Of course, you can tweak a few figures – more productive hours per week? Sure, you could perhaps push it up to 50% or even 75%. But don’t forget how much time you have to spend just taking care of the business, and you may have idle time when nobody is paying you. Cut overheads? Sure, you could spend less on advertising (but maybe pay the price later on). If you don’t think about your computer aging and the new software you have to subscribe to along the way, it’s easy to forget those expenses. And a lot of self-employed home business owners neglect to pay their own Superannuation – you can defer that now, but it will come back to bite you in your retirement!
You’re Only as Valuable as the Amount they Pay You
It’s important to realise that clients rarely value what they haven’t paid for. You may think that you’re doing someone a great service by only charging them $60 per hour, but frequently those very same clients are the ones that end up appreciating you the least! Meanwhile, someone paying you $180 treats you as a peer and tells all their acquaintances how you’re a “leading expert” in your field.
It’s vital that you match your pricing model to your target market. All too frequently small business owners set prices based on a model of low hourly rates, but there are numerous other alternatives available to you – you just need to be willing to adjust your own mindset and market yourself congruently with that.
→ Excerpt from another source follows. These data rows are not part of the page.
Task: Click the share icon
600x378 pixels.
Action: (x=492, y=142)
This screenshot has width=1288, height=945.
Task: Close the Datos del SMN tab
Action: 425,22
What if customers are not purchasing at my prices?
If people aren’t prepared to pay your price, have you stopped to think about why that is? Ultimately, people buy because the believe they’re going to receive the benefits they anticipate – are you delivering the benefits they’re seeking? And do they TRUST that you will deliver those benefits?
Issues to consider: is the quality of the product/service really as good as you portray it? Is the presentation and delivery up to scratch? Do you have social proof (testimonials or other evidence of happy customers)? Are you too “common” and need to be more “exclusive”? Are you too “exclusive” and need to be more accessible to the masses? Do your clients take you for granted? Do you take your clients for granted?
My Top Tips About Pricing
Perhaps my most important pieces of advice are (a) build up experience and testimonials if you need to, it’s ok to not worry too much about the price to start with; but then (b) acknowledge your true worth and don’t be afraid to ask an appropriate price. Too many people are worried that they’ll lose clients if they raise their prices – but if you’ve already proven yourself to your clients, very few will abandon you. And the ones who do are perhaps not worth the hassle to keep.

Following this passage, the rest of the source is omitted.